Gourmet chef and culinary journalist Stephen Henderson has flown to Paris to review Michelin-starred bistros, then hit a posh fashion show in India featuring thousands of flowers, fire-eaters and acrobats in gold body paint. 

But Mondays, he and his husband love to be in the Salvation Army’s Hudson soup kitchen whipping up a 100 delicious, nutritious meals from donated foods. Henderson has created foolproof cheap-yet-gourmet recipes that can easily be expanded for dozens of diners. When he globetrots, he visits soup kitchens from downtown Austin and L.A., to Israel and Iran. He volunteers to cook whether its on a rickety stove or a fire pit in impoverished rural Uzbekistan where he roasted a lamb for hungry farmers. 

He coined the term “gastrophilanthropy” to describe his combo of foodie passion and volunteerism. He put his fascinating adventures into a book, now released in paperback, called “The 24 Hour Soup Kitchen.”

All proceeds from book sales go to New York food banks. And yes, it contains recipes.

Henderson volunteered at the Hudson Salvation Army kitchen over a year ago. He said that some gay friends asked him if the Salvation Army was homophobic. (Years ago, the Salvation Army renounced homophobic views expressed in an interview by one of its leaders overseas. It now makes an effort to recruit and hire LGBTQ staff.)  
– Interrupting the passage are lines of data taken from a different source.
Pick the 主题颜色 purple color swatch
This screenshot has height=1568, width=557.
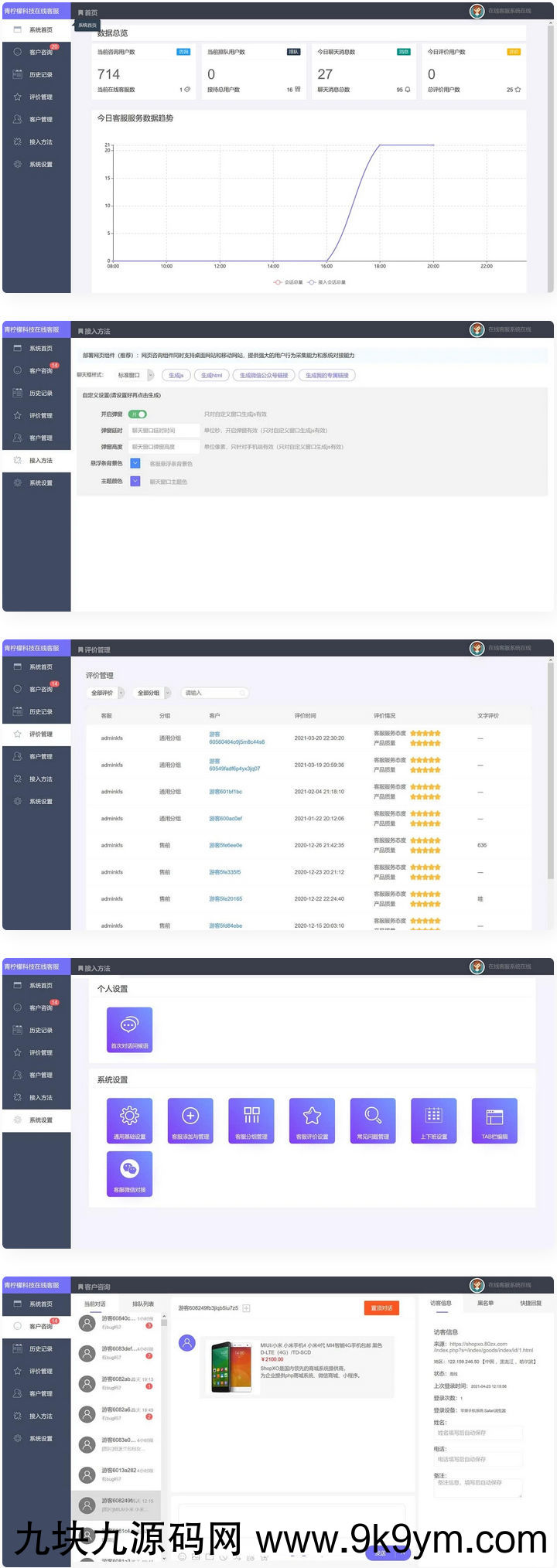pos(135,481)
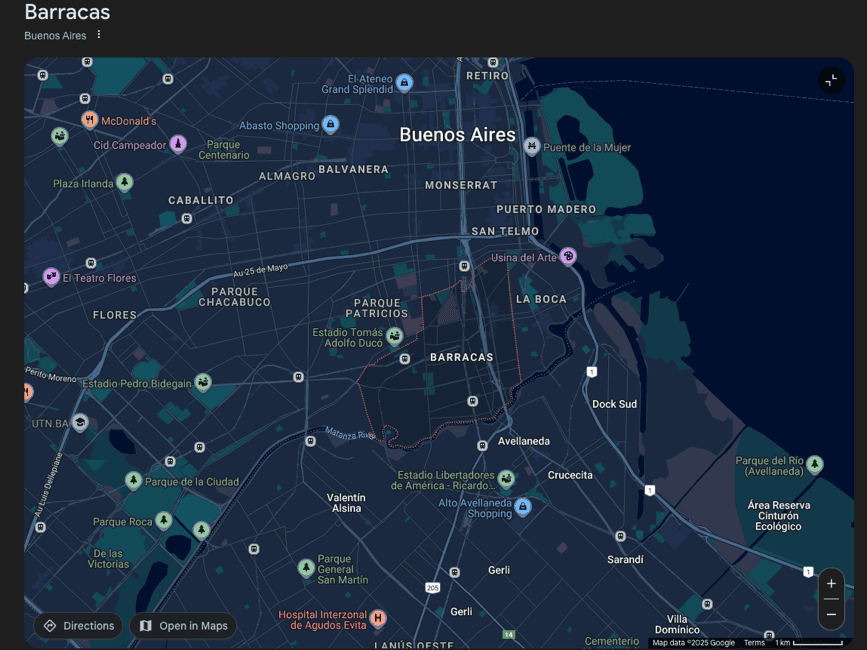Select the Abasto Shopping pin icon

click(330, 125)
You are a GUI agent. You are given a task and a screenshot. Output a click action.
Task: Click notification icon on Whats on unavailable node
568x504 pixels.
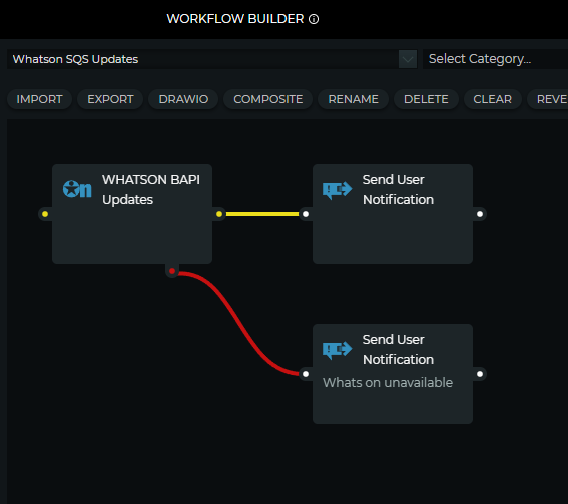tap(337, 350)
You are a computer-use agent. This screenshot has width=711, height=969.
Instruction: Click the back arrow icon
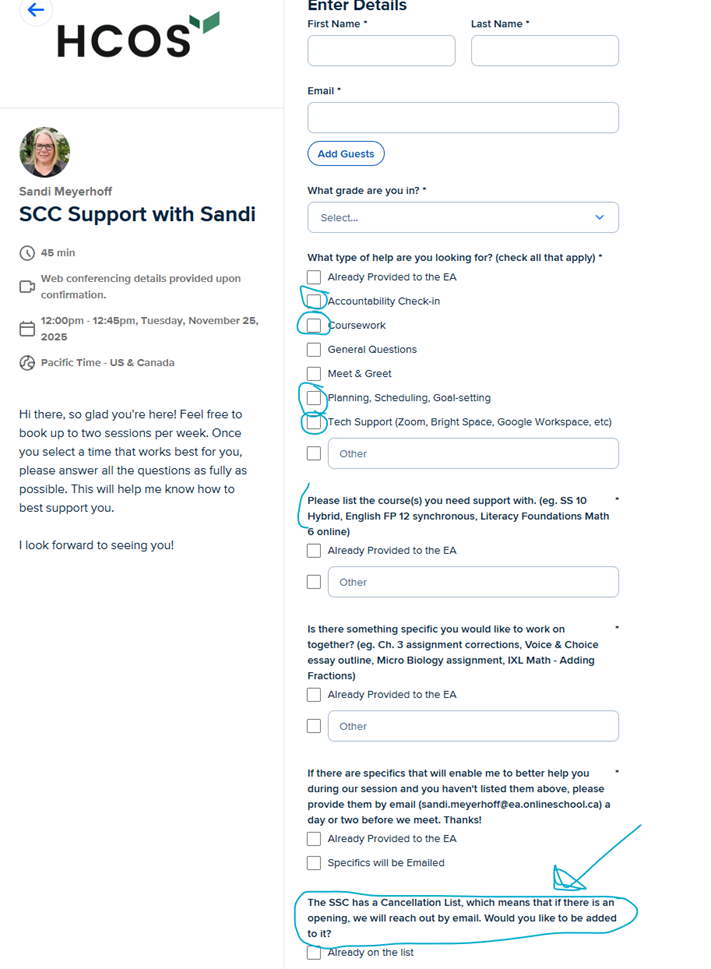[x=36, y=10]

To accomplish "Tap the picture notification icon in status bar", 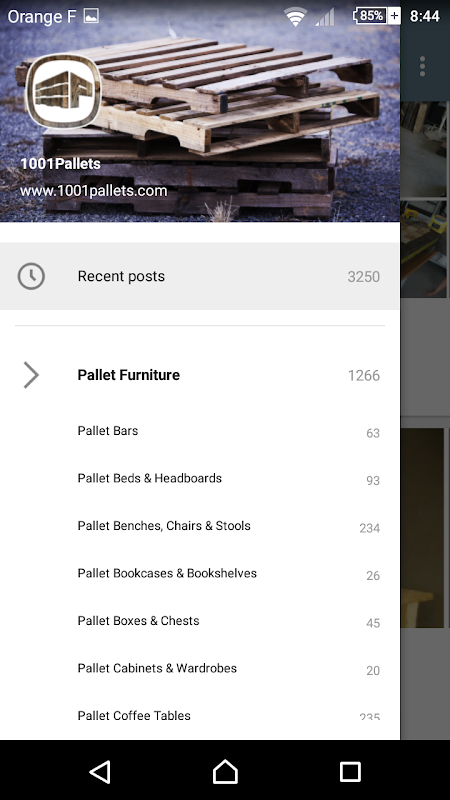I will [x=91, y=16].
“I was welcomed with open arms, with love, respect,” said Henderson, whose photo graces the Salvation Army website. “And when I bring my gay friends, they’re welcomed, too. The experience has been better than good. It’s been great.”
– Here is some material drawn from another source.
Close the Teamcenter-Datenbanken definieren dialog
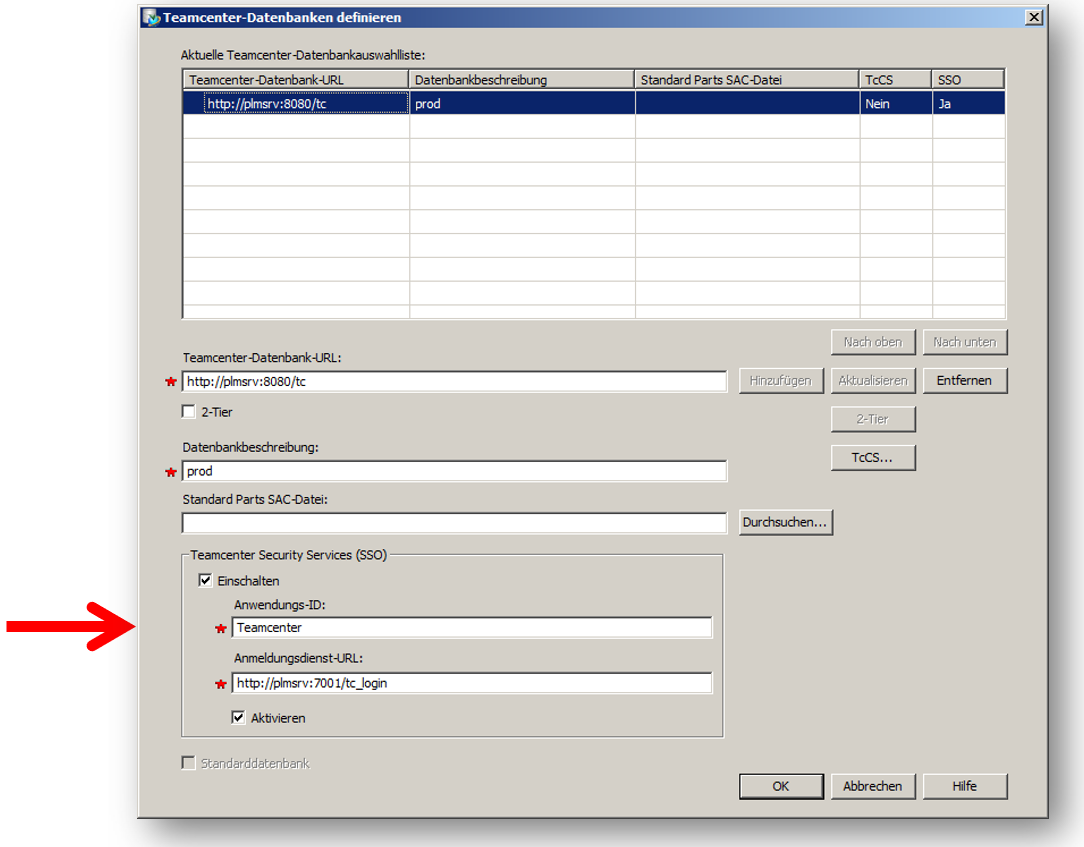The width and height of the screenshot is (1084, 847). [x=1033, y=17]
Hudson Salvation Army director Darcy Connor says she and the clients adore Henderson.

“He’s kind and generous and so talented,” she exclaimed, insisting that Henderson’s wit and attitude make even chores like dish washing fun. “He’s made us famous in Hudson. We get volunteers who have heard how fun and creative he is. And he brings his wonderful friends who volunteer, too.”

Henderson believes that gourmet cooking is a set of skills more than an inborn talent like singing or dancing. He offers himself as proof. He grew up poor, the son of a Levittown pastor whose low salary was supplemented by a tradition called “pounding.” 
The congregation donated pounds of rice, flour, oats, butter and produce, stacking them in pyramids and towers on tables festooned with construction paper decorations. His mom was busy with duties as a pastor’s wife so she didn’t have a lot of time for the kitchen. But Henderson was fascinated by how flavors clash and complement. He didn’t believe a strict budget condemned a family to lousy food. 
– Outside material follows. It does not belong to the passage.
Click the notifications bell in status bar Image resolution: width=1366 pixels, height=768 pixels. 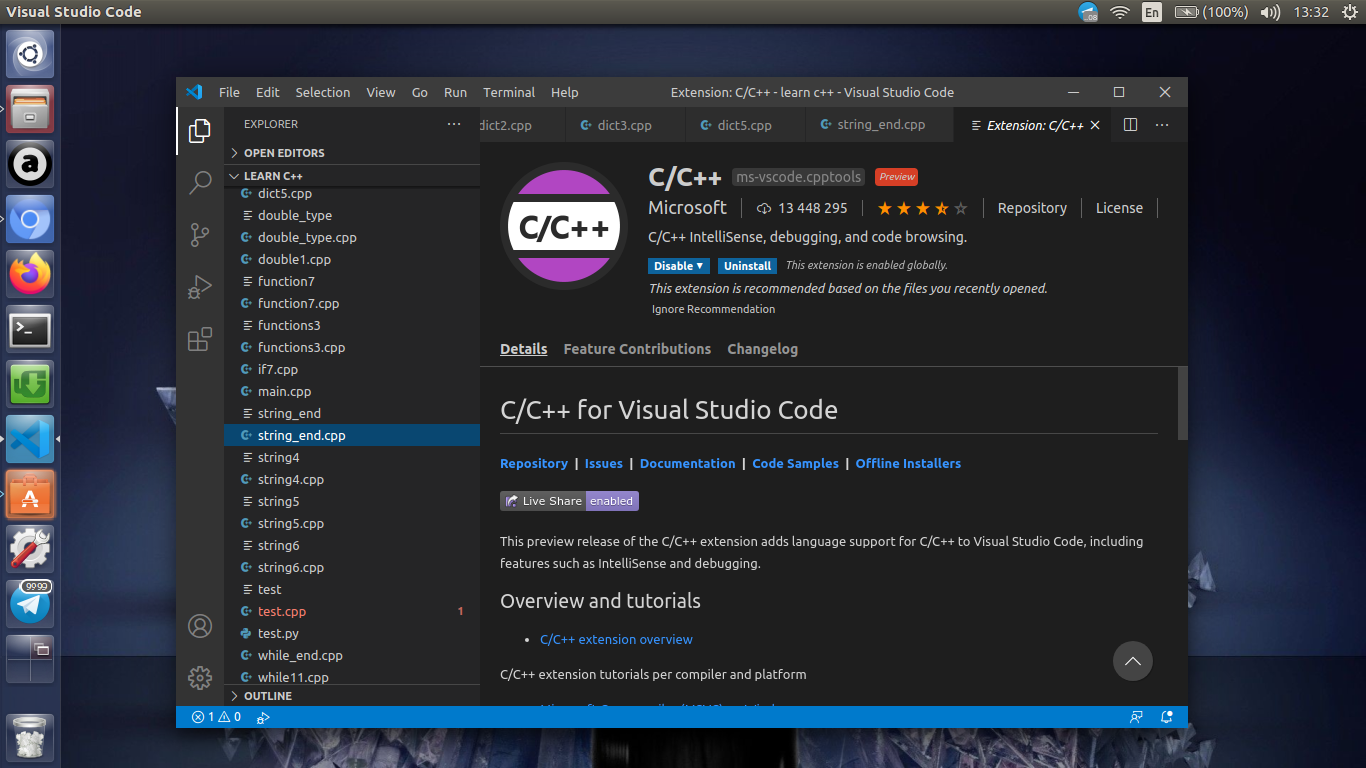(x=1166, y=717)
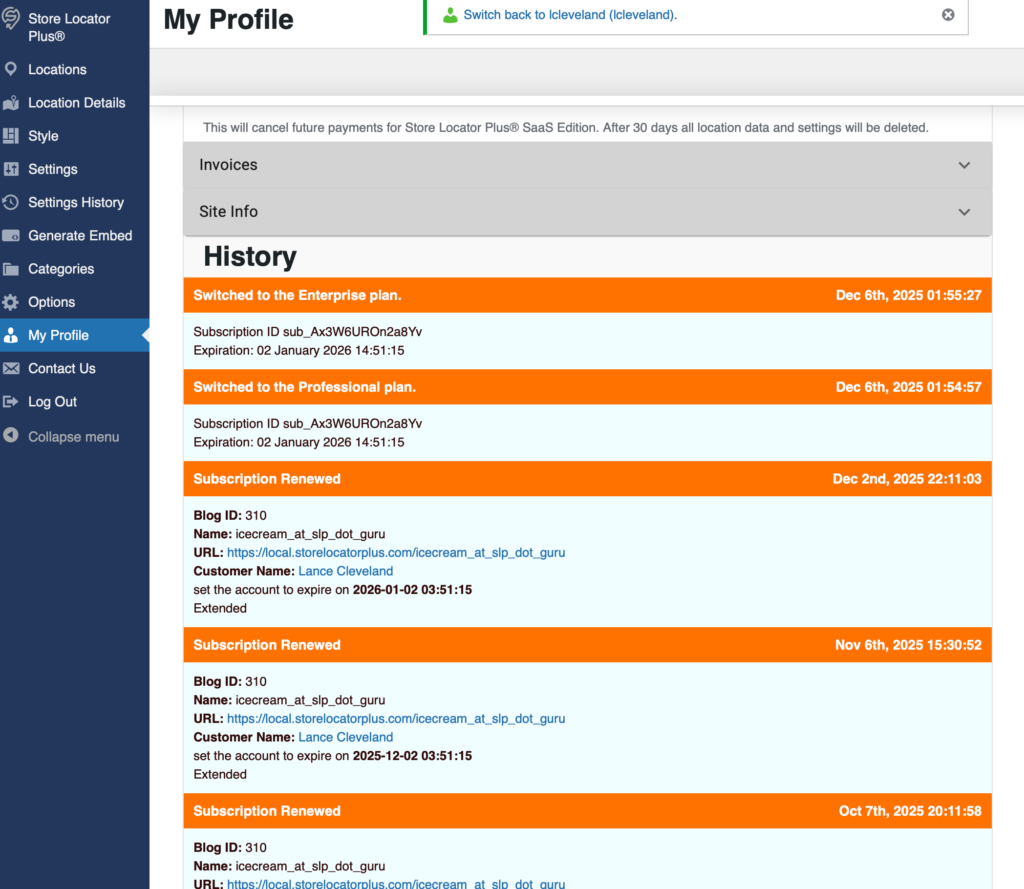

He learned how rich flavors and sophisticated textures could be coaxed out of cheap, humble staples. His hero is chef Alexis Soyer, a Victorian-era bon vivant who created elegant meals at London’s Reform Club, a haven for wealthy progressive Whig and Radical politicians. Soyer was in demand at elite parties as a guest due to his charm, singing voice, storytelling talent – as well as his culinary genius. 

Soyer is also known as the father of soup kitchens after traveling to Ireland during the potato famine to feed hundreds.
Soyer’s and Henderson’s budget recipes are completely different than those created by American experts during the Great Depression. First Lady Eleanor Roosevelt constantly urged the new Bureau of Home Economics to discover dishes that could feed huge families and soup kitchens for pennies. The recipes were dutifully printed in newspapers and broadcast on radio.

The bizarre results included Onions Stuffed with Peanut Butter, maybe the most infamous dish Roosevelt promoted.
Food historians Jane Ziegelman and Andrew Coe detail in “A Square Meal – A Culinary History” how Eleanor served her husband, President Franklin Delano Roosevelt, the awful dishes including her recipe for noodles boiled into mush then mixed with mashed carrots.  A 1933 Mulligan Stew recipe suggests using whatever grass or weeds grew nearby to thicken broth – then add Bull Durham tobacco for flavoring. FDR’s palate was as refined as his blue blood but he felt the meals helped him empathize with Americans.

“A Square Meal” summarizes the recipes as “the dreariest food in Washington, also some of the most dismally prepared.”

The pandemic is not a Depression. But Henderson and Connor say their lunch crowds are bigger than last year. And low income neighborhoods are often food deserts where affordable fresh produce and nutrition dense foods can be scarce.
Connor said, “We mostly get clients who are working poor. They often work more than one job but don’t make enough to cover food and bills.”

There have been days when a surprise surge in diners has left Henderson with more people to feed than food.

“It’s never been like a ‘Chopped’ TV contest where I have only ginger, rutabagas and charcoal to use,” he said cheerfully. “I can always scramble eggs.”

He visits the Salvation Army Sundays to check the fridge and pantry. He often donates supplemental ingredients. And Henderson promises for volunteers whose families can’t eat what they cook, he’ll find useful tasks they can do to give clients a gourmet experience.